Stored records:
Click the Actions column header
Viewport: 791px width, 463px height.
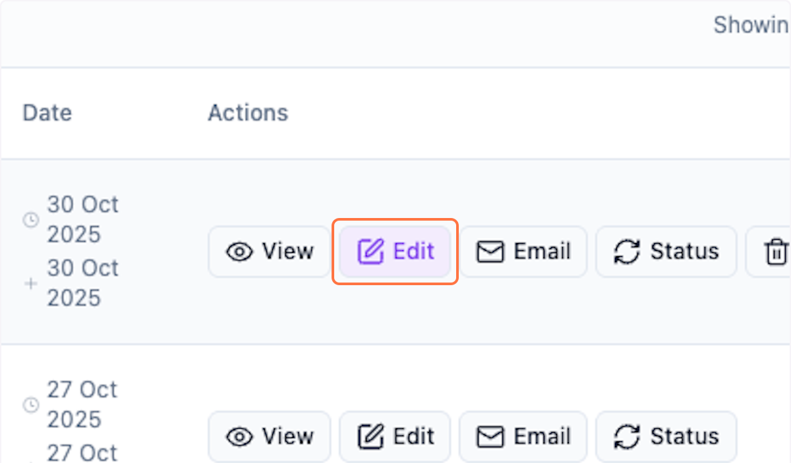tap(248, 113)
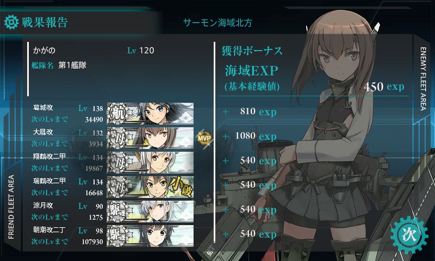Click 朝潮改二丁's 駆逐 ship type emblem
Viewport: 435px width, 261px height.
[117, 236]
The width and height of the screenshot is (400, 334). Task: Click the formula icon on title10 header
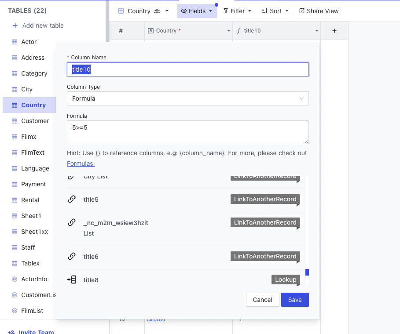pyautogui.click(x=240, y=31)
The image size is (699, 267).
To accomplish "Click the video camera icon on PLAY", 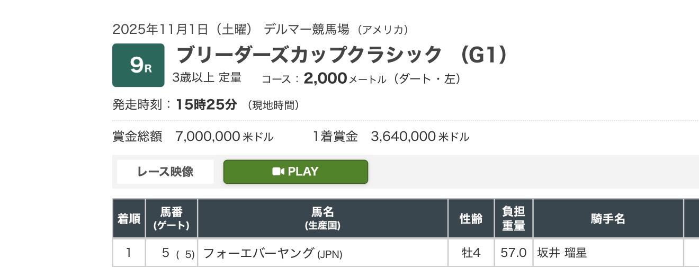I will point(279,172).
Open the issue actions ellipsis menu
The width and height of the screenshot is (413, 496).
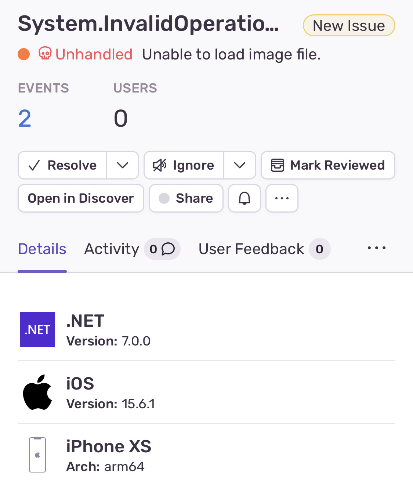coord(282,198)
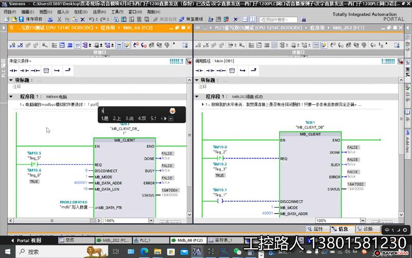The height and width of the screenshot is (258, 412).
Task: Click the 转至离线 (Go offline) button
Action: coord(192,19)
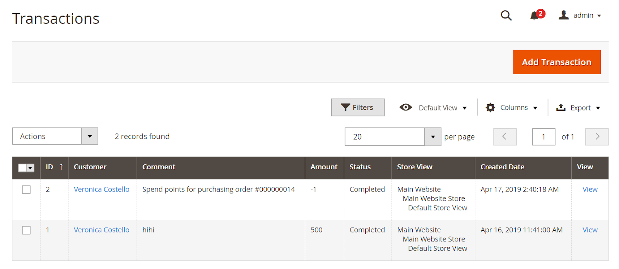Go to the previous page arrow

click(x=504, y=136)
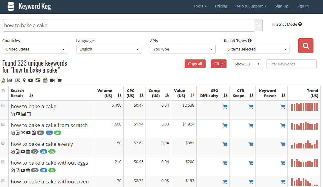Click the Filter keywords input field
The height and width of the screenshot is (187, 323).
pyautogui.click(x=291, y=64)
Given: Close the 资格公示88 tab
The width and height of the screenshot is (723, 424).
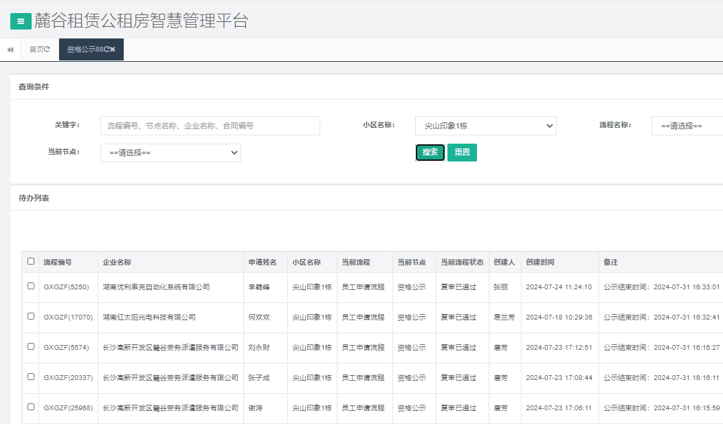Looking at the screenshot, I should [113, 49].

**REQUIREMENT:** Counting the line with "The width and height of the screenshot is (413, 496)." and the last line of the data above, transcribe those two lines and every line between them exactly, without the pictures.

**REPLY:**
The width and height of the screenshot is (413, 496).
coord(282,198)
The height and width of the screenshot is (258, 412).
Task: Click the 转至离线 (Go offline) button
Action: coord(192,19)
Go to the previous page arrow

click(x=504, y=136)
Click the Filter keywords input field
The height and width of the screenshot is (187, 323).
pyautogui.click(x=291, y=64)
Given: Close the 资格公示88 tab
The width and height of the screenshot is (723, 424).
Looking at the screenshot, I should [113, 49].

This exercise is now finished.